#### [Problem to solve]
The answer must consist of every line in the records that contains the word "computer".

Collected data:
============

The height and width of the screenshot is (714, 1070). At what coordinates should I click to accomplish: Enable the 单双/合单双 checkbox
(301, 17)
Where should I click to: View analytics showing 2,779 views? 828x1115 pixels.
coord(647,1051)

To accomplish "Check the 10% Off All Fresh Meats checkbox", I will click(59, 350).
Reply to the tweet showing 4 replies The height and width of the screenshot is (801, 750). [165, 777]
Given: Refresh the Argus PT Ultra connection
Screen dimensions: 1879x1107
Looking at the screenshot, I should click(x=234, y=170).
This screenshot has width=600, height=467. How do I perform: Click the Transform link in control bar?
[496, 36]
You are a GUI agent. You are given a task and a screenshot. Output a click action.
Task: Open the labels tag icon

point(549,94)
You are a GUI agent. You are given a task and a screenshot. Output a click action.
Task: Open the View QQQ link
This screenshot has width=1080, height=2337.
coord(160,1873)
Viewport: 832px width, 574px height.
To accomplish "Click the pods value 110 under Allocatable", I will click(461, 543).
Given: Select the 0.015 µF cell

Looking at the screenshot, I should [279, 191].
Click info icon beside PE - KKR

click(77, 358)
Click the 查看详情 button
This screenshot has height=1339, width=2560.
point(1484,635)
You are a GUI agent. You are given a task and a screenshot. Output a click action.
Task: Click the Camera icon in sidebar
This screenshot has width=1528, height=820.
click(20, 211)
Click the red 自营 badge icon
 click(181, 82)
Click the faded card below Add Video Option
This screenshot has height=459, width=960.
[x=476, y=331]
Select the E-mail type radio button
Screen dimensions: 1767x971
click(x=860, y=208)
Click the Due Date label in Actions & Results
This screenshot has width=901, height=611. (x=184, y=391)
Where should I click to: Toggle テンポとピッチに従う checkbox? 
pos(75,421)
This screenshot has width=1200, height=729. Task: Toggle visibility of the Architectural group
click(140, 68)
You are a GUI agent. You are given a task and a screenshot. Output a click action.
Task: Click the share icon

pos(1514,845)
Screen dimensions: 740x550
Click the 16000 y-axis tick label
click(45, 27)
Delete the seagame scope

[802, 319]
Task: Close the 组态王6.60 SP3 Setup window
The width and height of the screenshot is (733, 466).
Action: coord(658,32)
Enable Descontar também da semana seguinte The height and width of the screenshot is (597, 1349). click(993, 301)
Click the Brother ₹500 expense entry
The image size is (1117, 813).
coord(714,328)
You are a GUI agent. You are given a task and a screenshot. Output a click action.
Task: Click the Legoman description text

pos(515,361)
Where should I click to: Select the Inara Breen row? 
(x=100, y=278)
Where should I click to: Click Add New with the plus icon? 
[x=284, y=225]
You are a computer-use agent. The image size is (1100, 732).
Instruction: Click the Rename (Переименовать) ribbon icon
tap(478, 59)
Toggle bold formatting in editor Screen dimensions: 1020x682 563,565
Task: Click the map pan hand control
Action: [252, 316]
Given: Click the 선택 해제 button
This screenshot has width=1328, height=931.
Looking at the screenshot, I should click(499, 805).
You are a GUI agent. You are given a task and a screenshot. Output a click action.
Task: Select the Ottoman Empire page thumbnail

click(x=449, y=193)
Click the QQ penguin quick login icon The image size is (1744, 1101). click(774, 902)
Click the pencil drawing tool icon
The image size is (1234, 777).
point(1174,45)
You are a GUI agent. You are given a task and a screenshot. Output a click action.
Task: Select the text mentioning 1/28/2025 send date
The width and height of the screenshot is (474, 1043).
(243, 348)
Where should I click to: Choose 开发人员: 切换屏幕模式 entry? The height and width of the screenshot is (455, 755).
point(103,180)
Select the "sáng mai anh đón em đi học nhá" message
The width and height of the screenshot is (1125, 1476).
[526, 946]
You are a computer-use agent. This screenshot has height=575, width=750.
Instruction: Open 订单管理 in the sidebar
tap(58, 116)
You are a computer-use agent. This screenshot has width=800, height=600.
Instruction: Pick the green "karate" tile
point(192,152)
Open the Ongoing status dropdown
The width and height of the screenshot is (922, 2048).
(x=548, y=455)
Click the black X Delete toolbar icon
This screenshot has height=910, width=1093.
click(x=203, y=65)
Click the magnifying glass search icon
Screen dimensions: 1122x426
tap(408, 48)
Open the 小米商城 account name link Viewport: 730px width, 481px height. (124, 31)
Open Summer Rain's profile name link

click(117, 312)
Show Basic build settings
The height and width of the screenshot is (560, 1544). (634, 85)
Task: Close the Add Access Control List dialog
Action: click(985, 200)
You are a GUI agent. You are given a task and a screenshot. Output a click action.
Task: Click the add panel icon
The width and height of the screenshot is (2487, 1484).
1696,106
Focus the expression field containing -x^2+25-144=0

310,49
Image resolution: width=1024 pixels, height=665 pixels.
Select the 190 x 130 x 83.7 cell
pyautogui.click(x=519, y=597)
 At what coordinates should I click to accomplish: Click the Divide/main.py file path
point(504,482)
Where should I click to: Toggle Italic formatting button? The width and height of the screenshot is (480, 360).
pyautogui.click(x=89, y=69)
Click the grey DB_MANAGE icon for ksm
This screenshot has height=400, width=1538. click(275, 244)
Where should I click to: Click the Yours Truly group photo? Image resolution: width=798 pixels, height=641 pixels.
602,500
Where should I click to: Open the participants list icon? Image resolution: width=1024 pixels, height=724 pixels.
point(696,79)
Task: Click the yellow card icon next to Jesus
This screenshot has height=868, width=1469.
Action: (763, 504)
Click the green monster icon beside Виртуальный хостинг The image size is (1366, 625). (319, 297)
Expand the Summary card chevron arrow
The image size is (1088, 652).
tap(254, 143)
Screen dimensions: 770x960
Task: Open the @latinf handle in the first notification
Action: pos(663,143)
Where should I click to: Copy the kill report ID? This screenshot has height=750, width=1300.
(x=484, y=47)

============

#### [Completed exercise]
You are a computer-use agent. The image size is (1100, 732).
You are a computer-use agent. This screenshot has height=575, width=750.
You are a computer-use agent. This screenshot has width=800, height=600.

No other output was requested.